Por Ramiro Rivas

El título de este libro, Cuentos de Barrios, me parece engañoso y limitativo, puesto que estos relatos trascienden lo barrial, al integrarse y realimentarse en los vericuetos de la gran ciudad, de esta urbe cada vez más caótica de Santiago. Son historias marginales, ambientadas en bares, prostíbulos decadentes, fuentes de soda y tugurios capitalinos, reconocibles y actuales. No obstante, a veces el autor apela a la magia del pasado inmediato, la nostalgia, el recuerdo de sitios idos, de barrios demolidos, descritos en pantallazas breves, fugaces y esclarecedores.

Rolando Rojo, según mi parecer, es uno de los narradores más destacados del medio y, paradójicamente, el más ninguneado por la deficiente y maniquea crítica nacional. Me refiero, especialmente, a la periodística, que es la que lee la gente común y algunos escritores, puesto que la académica no pasa de ser un acto hedonista del autor del texto. Pero el desconocer y no considerar a un escritor como Rolando Rojo, me parece una aberración.

Si algo tiene claro el autor para lograr un buen cuento, son esos tres elementos básicos que menciona Cortázar: el significante, la intensidad y la tensión. Y yo aportaría en este cuentista la anécdota, la atmósfera, el lenguaje, la verosimilitud, la autenticidad, la vida casi palpable en cada relato, la sensación de complicidad con los personajes. En cada texto se respira vida, se percibe el fluir de la urbe, se muestra la marginalidad poco grata para el buen burgués, una periferia que no contribuye con los aires triunfalistas del neoliberalismo chilensis.
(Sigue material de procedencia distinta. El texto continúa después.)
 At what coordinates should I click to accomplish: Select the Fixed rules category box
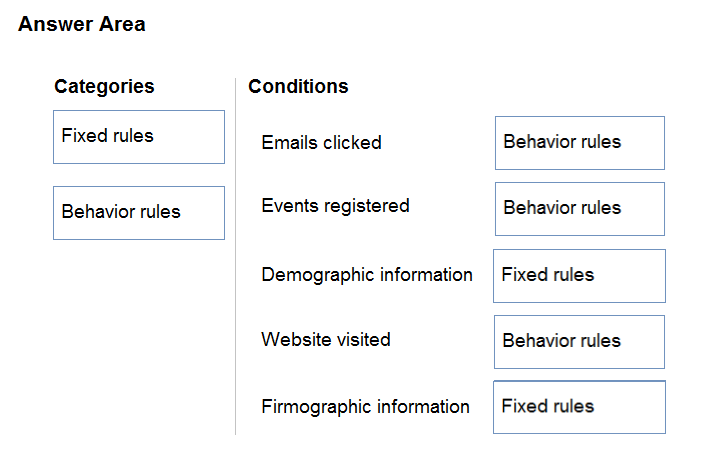point(139,137)
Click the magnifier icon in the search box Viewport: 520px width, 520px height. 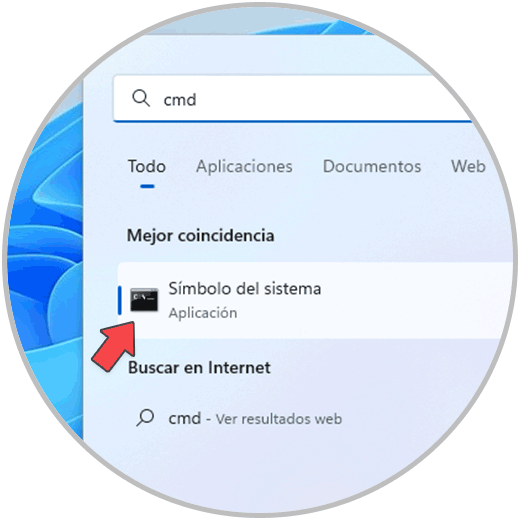141,99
Estos son seres de carne y hueso que vemos todos los días, que pasan por nuestro lado y tratamos de evitar, de no comprometernos, de tornarlos invisibles. Una literatura que adscriba a estas temáticas, que exponga este tipo de personajes ajenos al circuito del exitismo, pareciera no ser el más afín para el mundillo editorial chileno. Cada día vamos perdiendo más esas “señas de identidad” que tan bien expuso en su novela Juan Goytisolo.

La literatura de Rojo se mueve siempre sobre una plataforma narrativa muy ligada a lo sexual, mostrando una predilección, un tanto excesiva, por los temas de connotación erótica, una suerte de rebelión inconsciente a las normas morales de nuestra sociedad. Sus personajes son seres solitarios, fracasados, que se desplazan a espaldas del éxito, y cuya mayor ansiedad estriba en relacionarse con una mujer (casi siempre prostitutas, meseras, mujeres mayores solas), en busca de un encuentro fugaz. El autor, en estos relatos visuales, explícitos, apela constantemente al humor, a la parodia, a lo tragicómico, al fiasco de estos galanes maduros y, muchas veces, ridículos. Hay mucho de picaresca en la escritura de Rojo, de autoanálisis y de sátira social. La ironía es un elemento primordial en gran parte de estos textos breves, intensos, de buen ritmo narrativo. Lo coloquial se da bien en este escritor que bucea con relevante soltura en los mundos prostibularios, en los barrios fronterizos.

Si tuviéramos que criticar algo en este excelente conjunto de cuentos, tendríamos que señalar la tendencia desmedida a escenificar, explicitar y recrear con porfiada insistencia las relaciones sexuales de sus protagonistas, priorizando estos actos a otros de más significación en la anécdota. Las pocas veces que Rojo abandona estos temas e incursiona en lo político o familiar, sus relatos adquieren una mayor perspectiva narratológica. Textos como Visitas a mamá –de notable factura-, Y a ti, ¿te gusta el boxeo?, La pensión de doña Rosaura, La última apuesta o El anillo de oro del Canela Reyes, entre otros, exhiben nuevos recursos expresivos que el autor ya había expuesto en sus libros anteriores. La fiel identificación con la picaresca santiaguina, la impregnación táctil del submundo prostibulario, los seres degradados por una marginalidad no deseada, la sexualidad desnuda y amoral, son elementos que capitalizan en una prosa potente y reveladora de un segmento de la sociedad, poco transitado por la literatura chilena.